TEXT FOR ANALYSIS:
=-=-=

Please note: This is an evolving document and is subject to change.
1. Why do you think it is safe to relaunch 5K Your Way groups?
No activity is entirely safe. The benefits of physical activity and peer support for those living with and beyond cancer are well recognised and significant. There is also excellent evidence that the risk of transmission of Covid-19 is far less outdoors than it is indoors.
People living with and after cancer have a diverse level of risk that is impacted not only by their diagnosis and treatment but also by other risk factors including age, ethnicity, sex and other medical problems. Within the cancer community, some people will be at a higher risk and some will be lower risk depending on their individual circumstances. That’s why we advise anyone who is concerned about whether it is safe for them to attend a 5K Your Way group to discuss their personal risk with their health-care professional.
We recognise many people living with and after cancer will have conflicted emotions about the lifting of Covid-19 restrictions.
We believe that every individual should have the opportunity to make their own decision as to how they live their life. We will always welcome everybody who wishes to attend, as long as they are following the current government guidance on Covid-19.
2. I am currently shielding, can I come to a 5k Your Way group?
Keep up to date with the government’s advice on shielding HERE. Other cancer charities have published advice and guidance on shielding, found at the following links:
Please also see question 23 about high risk individuals on the parkrun FAQ’s HERE.
Ultimately, the decision as to whether you attend a 5k Your Way group is yours, based on your individual circumstances. We would always encourage you to seek guidance from your health-care professionals.
3. Who is NOT permitted to attend a 5k Your Way group?
Our 5k Your Way groups will always welcome everybody, as long as you do not have symptoms of Covid-19, or have been advised to self-isolate after yourself or a close contact has tested positive for Covid-19.
4. I have been told I am clinically extremely vulnerable. Is it safe for me to attend a 5K Your Way group?
As in question 2, ultimately, the decision as to whether you attend a 5k Your Way group is yours, based on your individual circumstances. We would always encourage you to seek individualised guidance from your health-care professionals.
The national guidance from the government to clinicians advising patients who are immunosuppressed (correct as of 20/7/21) states:
“Clinicians may wish to emphasise the following points within the general advice to clinically extremely vulnerable (CEV) people from 19 July. The Government highlights that those who are CEV may wish to take the following actions:
Consider the risks of close contact with others:
• In crowded spaces, where there are more people who might be infectious.
• In enclosed indoor spaces where there is limited fresh air.
• When COVID-19 disease levels are high in the general community.
Take steps to reduce the risk of catching or spreading COVID-19. For example, they could:
• Meet outside if possible – the particles containing the virus that causes COVID-19 are quickly blown away which makes it less likely that they will be breathed in by another person.
• Make sure the space is well ventilated if you meet inside; open windows and doors or take other action to let in plenty of fresh air – please see the COVID-19: ventilation of indoor spaces guidance for more information.
• Consider whether you and those you are meeting have been vaccinated – you might want to wait until 14 days after everyone’s second dose of a COVID-19 vaccine before being in close contact with others.

=-=-=

INFORMATION SUPPLIED:
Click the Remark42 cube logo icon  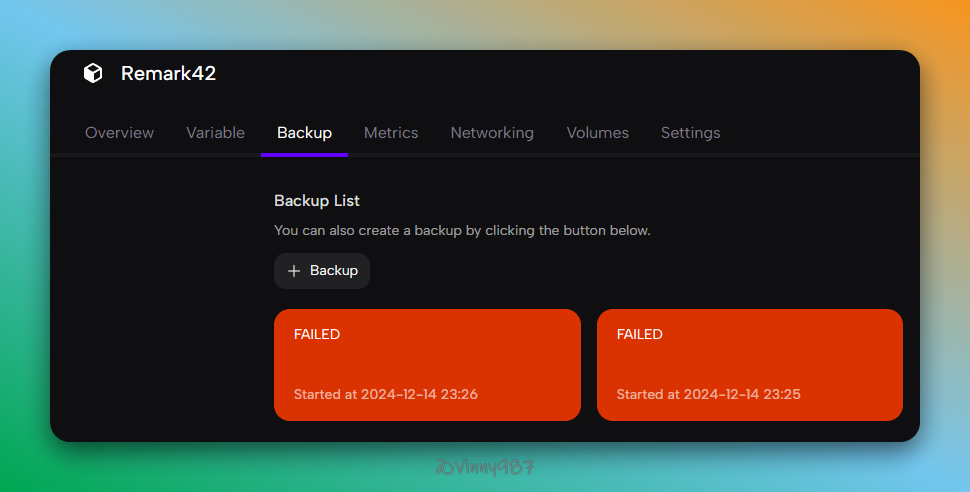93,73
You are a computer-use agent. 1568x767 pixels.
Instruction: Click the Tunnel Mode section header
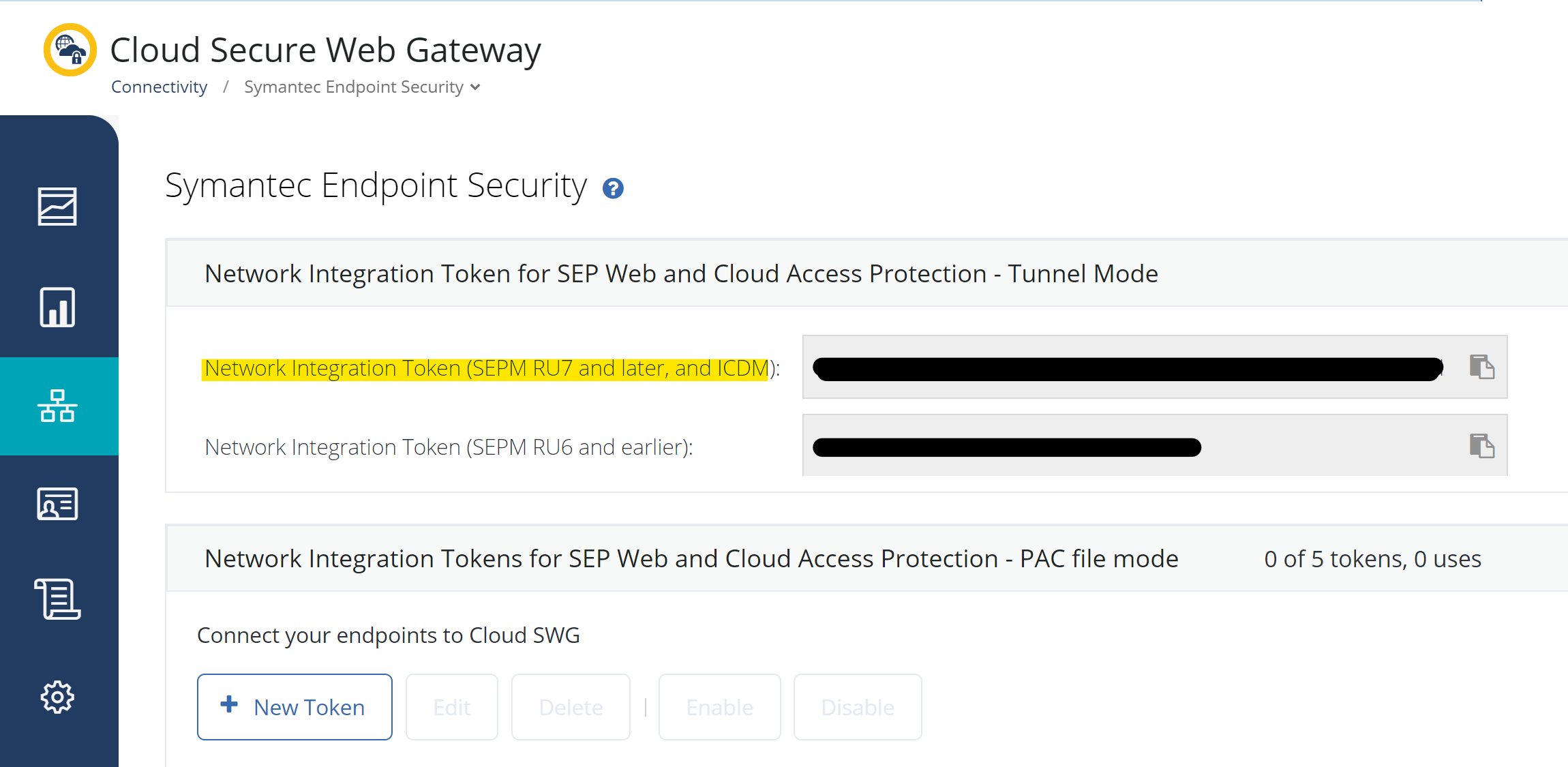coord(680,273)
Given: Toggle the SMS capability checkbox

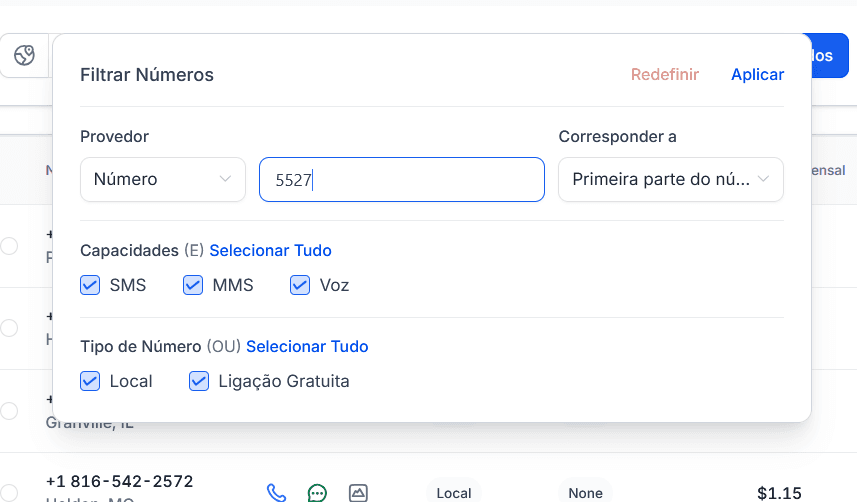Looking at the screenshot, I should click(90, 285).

=-=-=

QUESTIONS TO ANSWER:
[1] Reproduce word for word the part of the 5K Your Way FAQ that begins at the words "Take steps to" and stops after the words "by another person.".
[2] Answer these from the 5K Your Way FAQ:
(a) Is the risk of Covid-19 transmission far less outdoors or indoors?
(b) Which question number on the parkrun FAQs covers high risk individuals?
(c) As of what date is the quoted government guidance to clinicians stated to be correct?

SOLUTION LIST:
[1]
Take steps to reduce the risk of catching or spreading COVID-19. For example, they could:
• Meet outside if possible – the particles containing the virus that causes COVID-19 are quickly blown away which makes it less likely that they will be breathed in by another person.

[2]
(a) Outdoors.
(b) Question 23.
(c) 20/7/21.